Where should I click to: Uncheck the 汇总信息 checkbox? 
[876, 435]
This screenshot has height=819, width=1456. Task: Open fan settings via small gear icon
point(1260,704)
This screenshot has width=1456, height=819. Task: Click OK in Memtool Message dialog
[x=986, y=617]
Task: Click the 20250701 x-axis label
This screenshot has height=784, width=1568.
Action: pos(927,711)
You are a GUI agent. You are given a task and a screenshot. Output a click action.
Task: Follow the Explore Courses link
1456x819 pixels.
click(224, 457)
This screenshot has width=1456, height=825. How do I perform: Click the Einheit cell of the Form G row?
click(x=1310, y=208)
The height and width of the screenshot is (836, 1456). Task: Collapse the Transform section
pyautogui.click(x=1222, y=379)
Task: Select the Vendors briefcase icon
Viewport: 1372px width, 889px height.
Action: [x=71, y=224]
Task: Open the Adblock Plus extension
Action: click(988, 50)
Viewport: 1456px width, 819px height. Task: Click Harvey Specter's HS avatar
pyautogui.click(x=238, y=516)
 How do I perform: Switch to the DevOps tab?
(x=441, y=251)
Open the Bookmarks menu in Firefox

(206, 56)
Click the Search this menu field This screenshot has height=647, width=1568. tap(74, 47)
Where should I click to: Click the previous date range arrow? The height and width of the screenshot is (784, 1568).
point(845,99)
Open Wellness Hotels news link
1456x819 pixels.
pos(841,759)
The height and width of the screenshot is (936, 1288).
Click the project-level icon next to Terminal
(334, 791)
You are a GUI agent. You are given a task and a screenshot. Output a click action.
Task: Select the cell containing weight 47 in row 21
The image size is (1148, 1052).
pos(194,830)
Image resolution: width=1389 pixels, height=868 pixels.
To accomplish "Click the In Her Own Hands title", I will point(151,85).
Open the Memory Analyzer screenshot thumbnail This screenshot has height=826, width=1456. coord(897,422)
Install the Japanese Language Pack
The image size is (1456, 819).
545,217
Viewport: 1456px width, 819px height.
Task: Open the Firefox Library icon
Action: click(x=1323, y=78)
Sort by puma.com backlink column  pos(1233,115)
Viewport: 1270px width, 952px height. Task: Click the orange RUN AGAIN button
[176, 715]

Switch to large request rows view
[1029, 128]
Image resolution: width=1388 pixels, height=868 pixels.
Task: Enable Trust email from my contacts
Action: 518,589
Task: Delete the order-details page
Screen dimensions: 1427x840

+---+

# EXERCISE OBJECTIVE:
All the records, from the first line to the last: repeat them exactly.

# FINISHED TASK:
Where should I click to: Uncheck the 汇总信息 checkbox? 
[876, 435]
This screenshot has height=819, width=1456. Task: Open fan settings via small gear icon
point(1260,704)
This screenshot has width=1456, height=819. Task: Click OK in Memtool Message dialog
[x=986, y=617]
Task: Click the 20250701 x-axis label
This screenshot has height=784, width=1568.
Action: pos(927,711)
You are a GUI agent. You are given a task and a screenshot. Output a click action.
Task: Follow the Explore Courses link
1456x819 pixels.
click(224, 457)
This screenshot has width=1456, height=825. How do I perform: Click the Einheit cell of the Form G row?
click(x=1310, y=208)
The height and width of the screenshot is (836, 1456). Task: Collapse the Transform section
pyautogui.click(x=1222, y=379)
Task: Select the Vendors briefcase icon
Viewport: 1372px width, 889px height.
Action: [x=71, y=224]
Task: Open the Adblock Plus extension
Action: click(988, 50)
Viewport: 1456px width, 819px height. Task: Click Harvey Specter's HS avatar
pyautogui.click(x=238, y=516)
 How do I perform: Switch to the DevOps tab?
(x=441, y=251)
Open the Bookmarks menu in Firefox

(206, 56)
Click the Search this menu field This screenshot has height=647, width=1568. tap(74, 47)
Where should I click to: Click the previous date range arrow? The height and width of the screenshot is (784, 1568).
point(845,99)
Open Wellness Hotels news link
1456x819 pixels.
pos(841,759)
The height and width of the screenshot is (936, 1288).
Click the project-level icon next to Terminal
(334, 791)
You are a GUI agent. You are given a task and a screenshot. Output a click action.
Task: Select the cell containing weight 47 in row 21
The image size is (1148, 1052).
pos(194,830)
Image resolution: width=1389 pixels, height=868 pixels.
To accomplish "Click the In Her Own Hands title", I will point(151,85).
Open the Memory Analyzer screenshot thumbnail This screenshot has height=826, width=1456. coord(897,422)
Install the Japanese Language Pack
The image size is (1456, 819).
545,217
Viewport: 1456px width, 819px height.
Task: Open the Firefox Library icon
Action: click(x=1323, y=78)
Sort by puma.com backlink column  pos(1233,115)
Viewport: 1270px width, 952px height. Task: Click the orange RUN AGAIN button
[176, 715]

Switch to large request rows view
[1029, 128]
Image resolution: width=1388 pixels, height=868 pixels.
Task: Enable Trust email from my contacts
Action: 518,589
Task: Delete the order-details page
Screen dimensions: 1427x840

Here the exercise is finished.